Page excerpt
* * * * * * * * *
And it looked as though it had been in the Duwamish for some time.

  And that was odd. There were so many people who worked near the bridge, who drove over it. The body could not have been there long; someone surely would have spotted it.

  The bridge tender ran for the bridge shack and phoned the Seattle Police Harbor Unit. The police boat reached the river beneath the bridge at 8:20 A.M. As the officers aboard drew closer to the drifting form, they saw that it was indeed a body—the nude body of a female.

  Immersion in water speeds decomposition of a body and the task before the officers was not a pleasant one. Carefully, they hoisted the form onto the police boat. They could see that she had probably been in the river for many weeks, but her age or what she had looked like in life were impossible to determine.

  An assistant medical examiner waited on shore with an ambulance and the body was transferred at once to the King County Medical Examiner’s office to await the autopsy that might give some clue as to the woman’s fate. The dead woman appeared to have suffered some facial wounds, but that could have happened long after she was dead, damage done by floating trees or something sharp along the river banks. A rule of thumb for any superior detective is that unexplained deaths are treated first as a homicide, second as a suicide, third as accidental, and only when all other possibilities have been excluded, as the result of natural causes.
* * * * * * * * *
Given information

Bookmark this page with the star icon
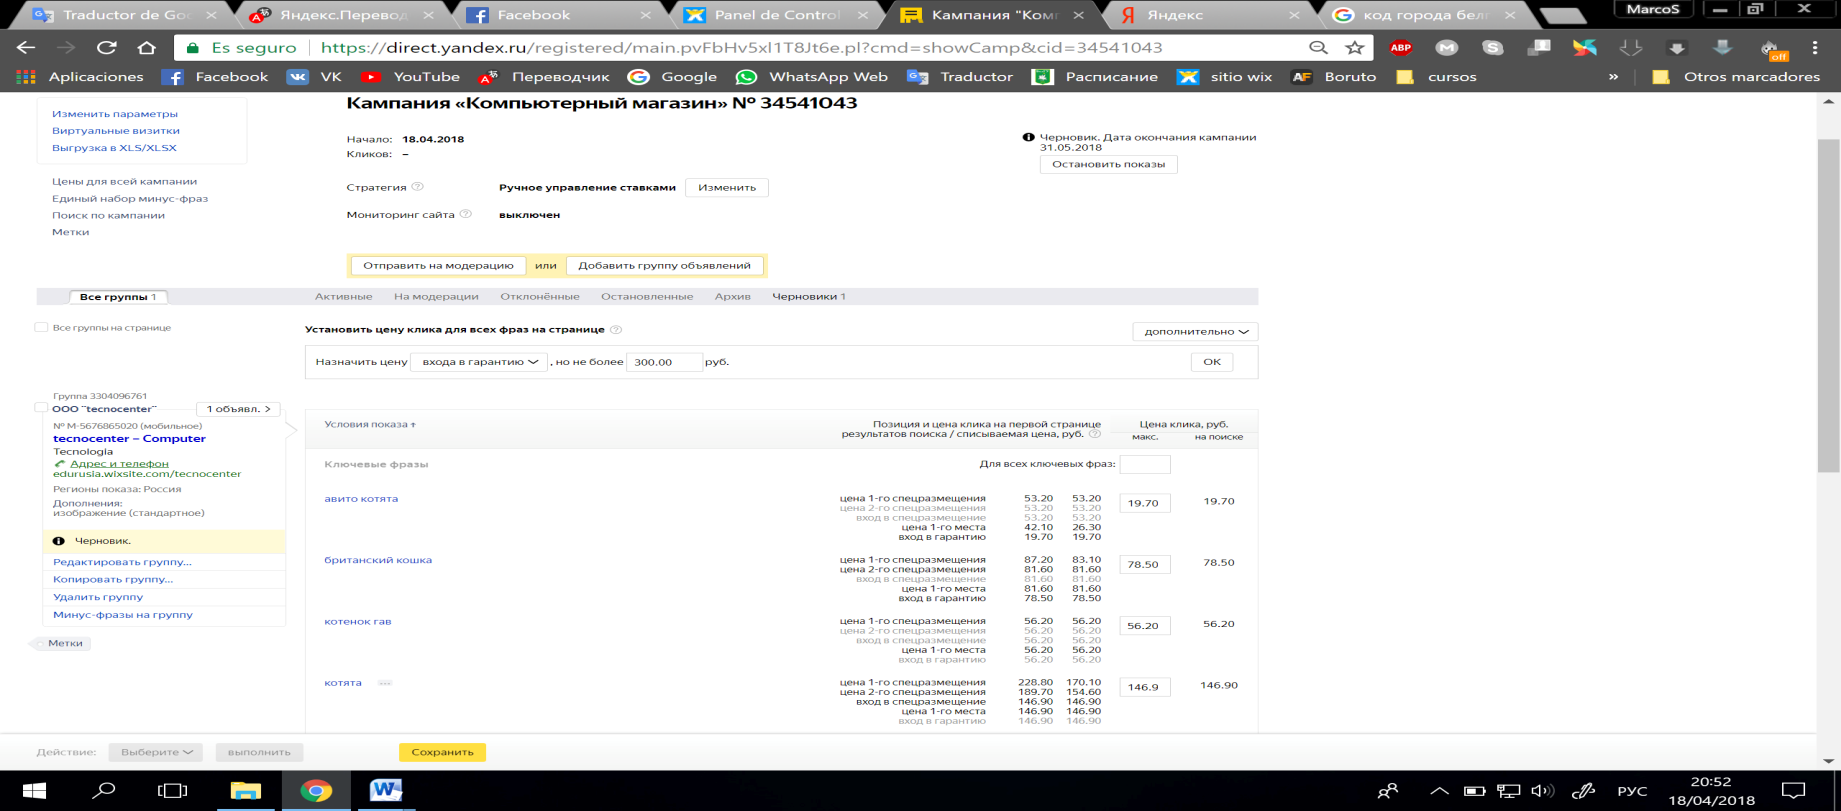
* * * * * * * * *
Problems and tasks
[1] In the passage about the body found in the Duwamish River, what time did the police boat reach the river beneath the bridge?
[2] Write the next part of the passage about the body found in the Duwamish River, starting right after its final sentence.

Expected results
[1] 8:20 A.M.

[2]
  Seattle Police Homicide detectives Dick Reed and Roy Moran had drawn weekend duty and they observed as Dr. Gale Wilson performed the autopsy on the anonymous woman. Wilson had held his post as medical examiner for more than thirty years, and was one of the foremost forensic pathologists in the country. If the body held any clues, he would find them.

  The woman was five feet, five inches tall, and weighed 130 pounds, but her weight could have varied up to ten percent from life weight because of bloating from gases and waterlogging. Only her hair looked alive, it was a rich auburn-brown, long and thick. Her eyes were brown. Dr. Wilson estimated her age at somewhere between twenty-eight and thirty-five, but he warned Reed and Moran that that was only a guess; it was extremely difficult to establish age on a body so decomposed.